Figure 4. Autophagy gene knockdown results in abnormal cardiac looping and valve development. (A and C) In situ hybridization with a myl7 probe of morphant hearts at 48 hpf. (A) Representative images of a control morphant showing correct looping with the atrium placed left and caudal, and the ventricle right and rostral, and of autophagy morphants, showing linearized hearts without looping. (C) Quantification of data shown in (A). More than 30 embryos were analyzed in each group. (B and D) In situ hybridization of morphants with probes that detect cardiac valve markers at 2 dpf. (B) Representative images of vcan, bmp4, and notch1b expression in the hearts of control and autophagy mutants. (D) Quantification of data shown in (B). More than 30 embryos in each group were analyzed. R, right; L, left.

Figure 5. Autophagy gene knockdown results in upregulation of transcription factors that are involved in development. (A) Heat map of altered transcripts from the hearts of autophagy morphants at 3 dpf. 109 genes were identified which are informative and predictive of various altered autophagy states. (B) Enrichment analysis of biological processes overrepresented in genes that are differentially expressed and informative of the altered autophagy state. Of interest is the set of transcription factors that are involved in development, including foxn4 (arrow). (C) Real-time PCR measurement of foxn4 mRNA levels in purified hearts of autophagy morphants at 3 dpf. Results represent the mean ± SEM of triplicate samples. *P < 0.05 vs. control morphants; one-tailed t test. (D and E) In situ hybridization to detect tbx5 and tbx2b expression in morphant hearts. (D) Representative images of control and autophagy morphants, with the autophagy morphants showing stronger expression of tbx5 and tbx2b throughout the heart (arrows). (E) Quantification of data shown in (D). More than 18 embryos in each group were analyzed.

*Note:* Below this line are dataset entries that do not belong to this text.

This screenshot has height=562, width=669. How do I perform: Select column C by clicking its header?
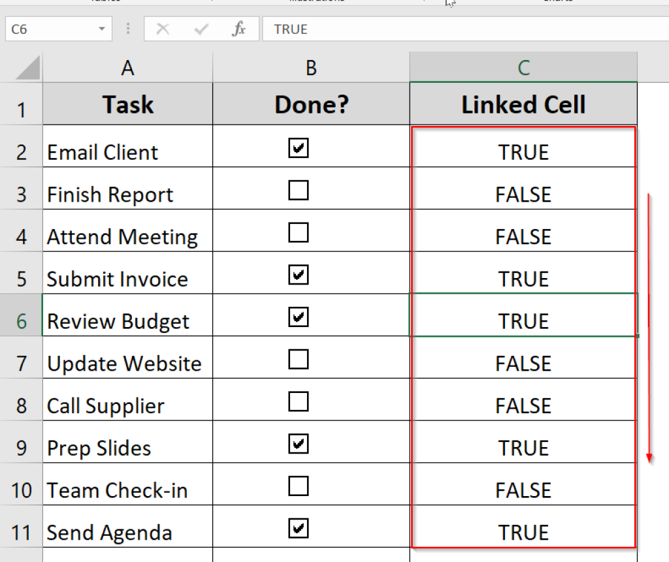pyautogui.click(x=523, y=67)
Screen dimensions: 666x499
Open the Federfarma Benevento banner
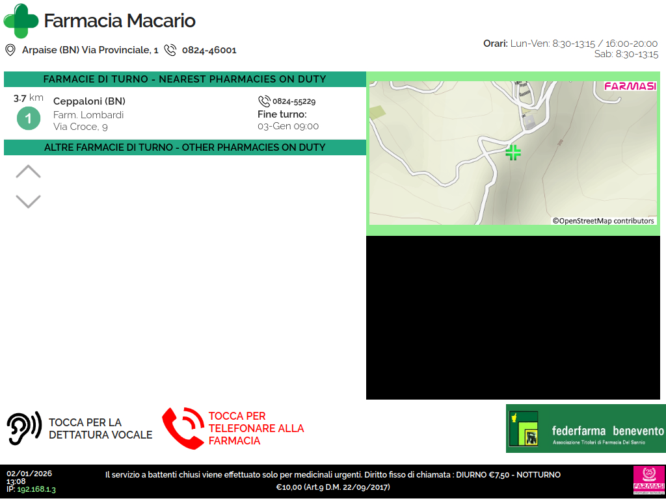585,428
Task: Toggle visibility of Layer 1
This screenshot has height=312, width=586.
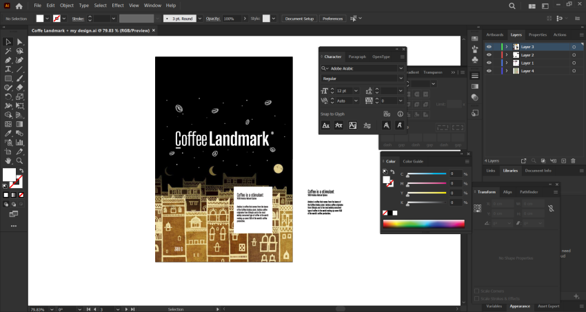Action: [489, 63]
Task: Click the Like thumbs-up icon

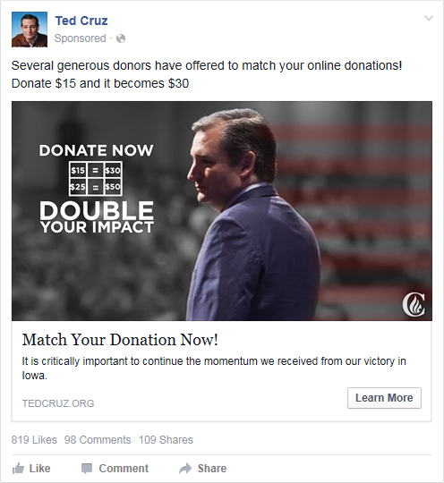Action: point(18,469)
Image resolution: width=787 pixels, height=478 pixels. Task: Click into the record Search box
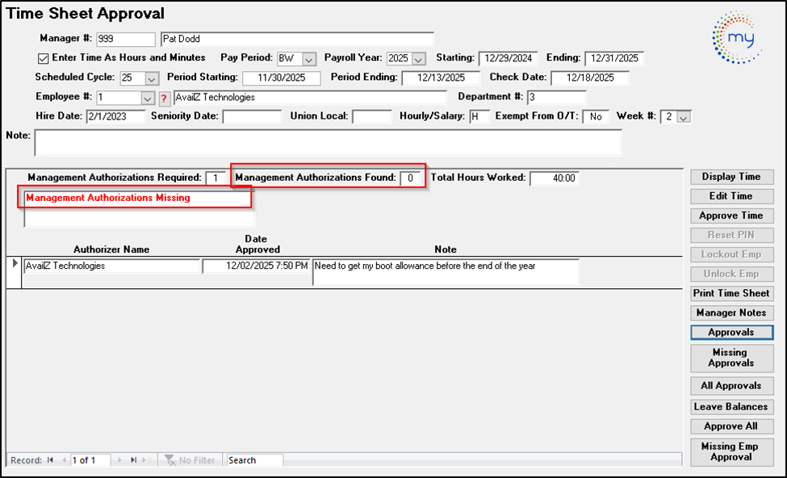pos(254,460)
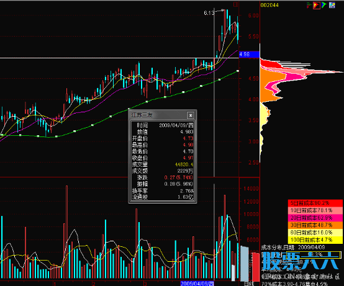Click the yellow profit ratio progress bar
Viewport: 344px width, 286px height.
314,254
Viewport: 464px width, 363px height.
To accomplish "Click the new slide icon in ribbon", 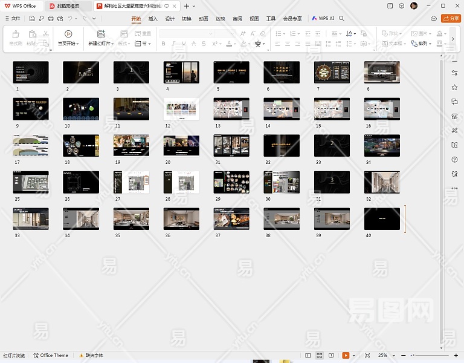I will (101, 34).
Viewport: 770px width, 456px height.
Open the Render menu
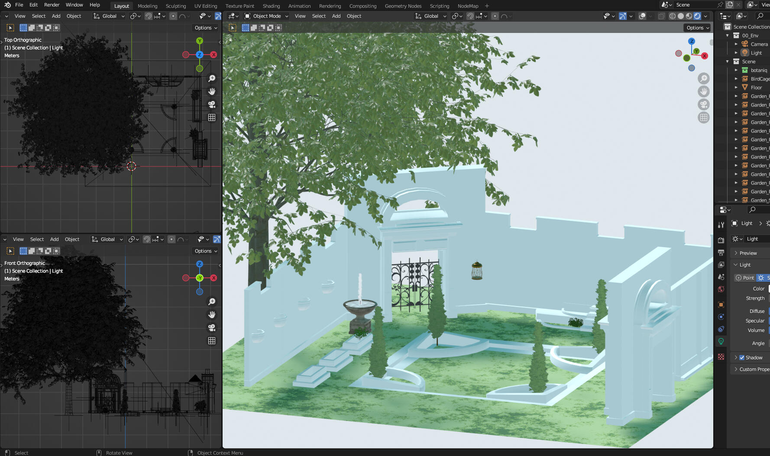point(52,5)
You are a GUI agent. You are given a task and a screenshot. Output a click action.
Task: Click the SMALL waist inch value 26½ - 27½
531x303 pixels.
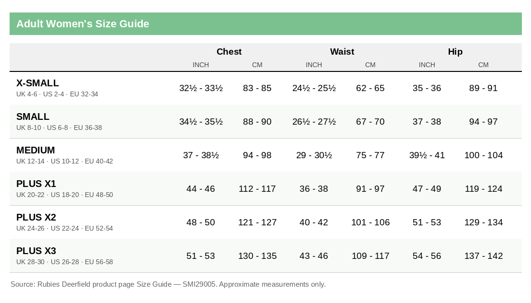click(314, 122)
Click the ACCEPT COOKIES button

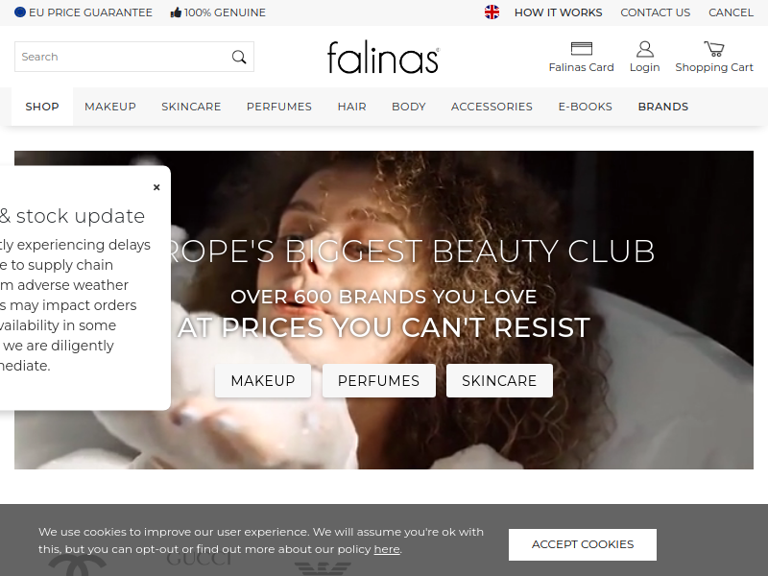pyautogui.click(x=583, y=544)
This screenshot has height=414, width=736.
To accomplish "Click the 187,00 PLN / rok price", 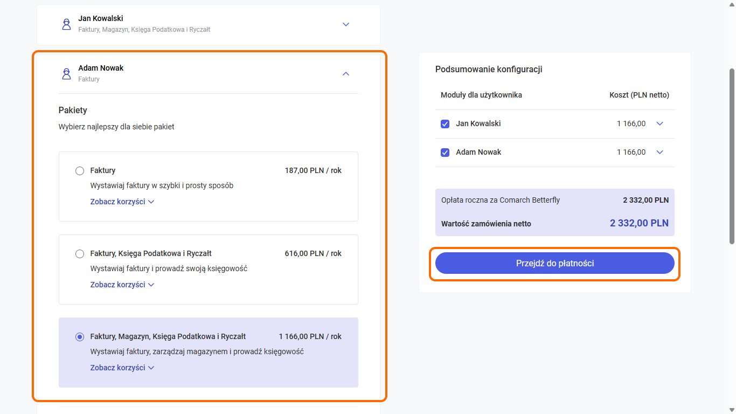I will tap(313, 171).
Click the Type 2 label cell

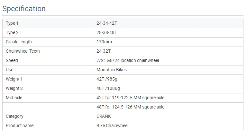(12, 33)
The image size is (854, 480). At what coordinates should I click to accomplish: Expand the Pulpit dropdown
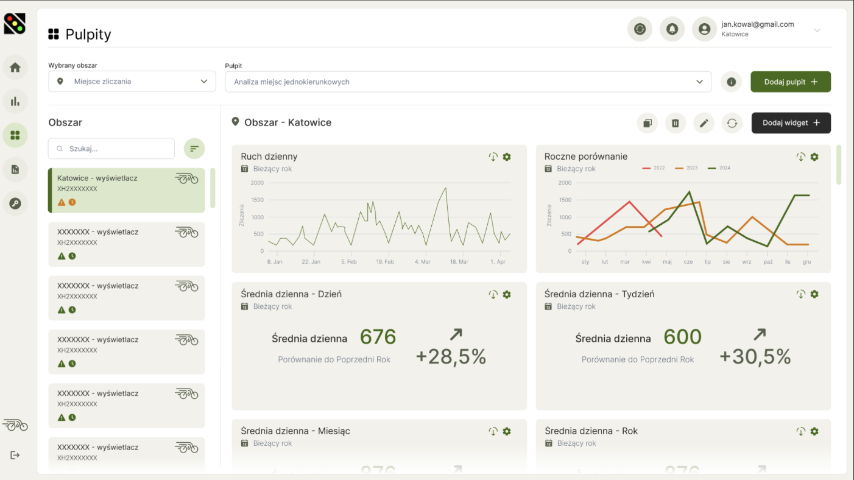[700, 81]
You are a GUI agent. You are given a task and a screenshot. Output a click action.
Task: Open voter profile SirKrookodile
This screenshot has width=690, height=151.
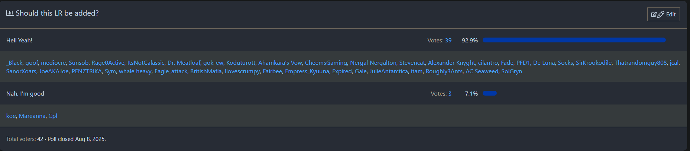[x=593, y=63]
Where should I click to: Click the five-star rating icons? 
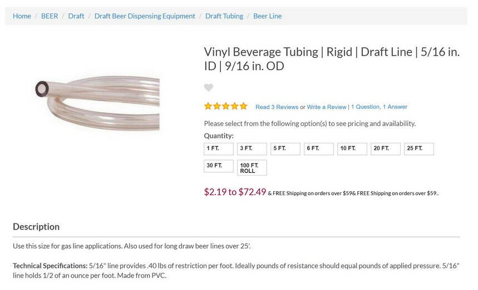[225, 106]
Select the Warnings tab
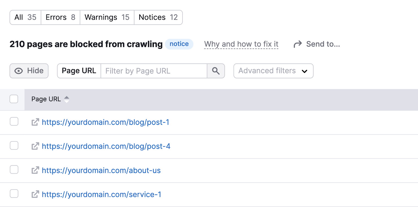This screenshot has width=418, height=207. point(106,17)
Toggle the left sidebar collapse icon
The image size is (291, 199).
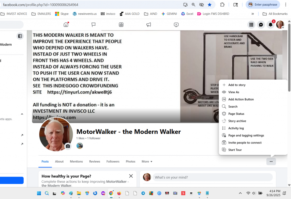point(20,36)
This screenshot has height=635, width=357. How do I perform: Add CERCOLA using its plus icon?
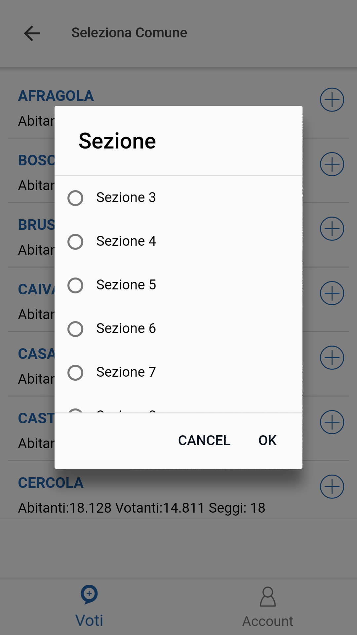pos(332,487)
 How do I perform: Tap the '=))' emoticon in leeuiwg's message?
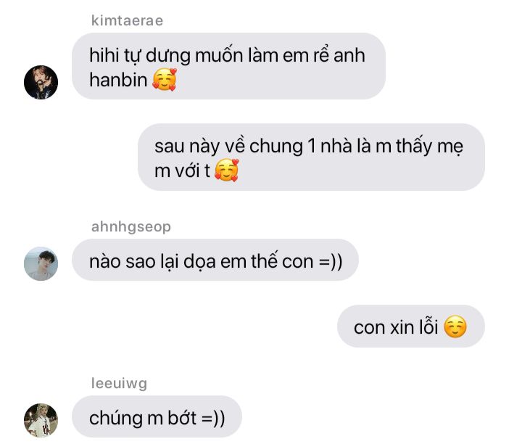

Figure 6.atg5^−/− mice exhibit defective cardiac development. (A) Representative images of atg5^−/− and Atg5^+/+ mice (at d P0). Top row, photomicrographs of heads and eyes; second row from top, photomicrographs of hearts; third and fourth rows, hematoxylin and eosin sections of hearts. Brackets in third row denote enlarged right atrium; arrow in third row denotes ventricular septal defect. Arrows in the fourth row denote AV valve thickening. (B) Body weights of atg5^−/−, Atg5^+/− and Atg5^+/+ mice. Results represent mean ± SEM ***P < 0.005 for indicated comparison; one-tailed t test. (C) Summary of prevalence of membranous ventricular septal defect in mice of the indicated genotype at d P0. (D) In situ hybridization to detect Tbx2 expression in atg5^−/− and Atg5^+/+ mice (at d E9.5). Top panels, photomicrographs of Tbx2 expression in the whole embryo; lower panels, photomicrographs of Tbx2 expression in hearts. Brackets in lower panel denote expanded Tbx2 expression in atrioventricular cushion (AVC). Results shown are representative of results from at least 4 embryos per genotype.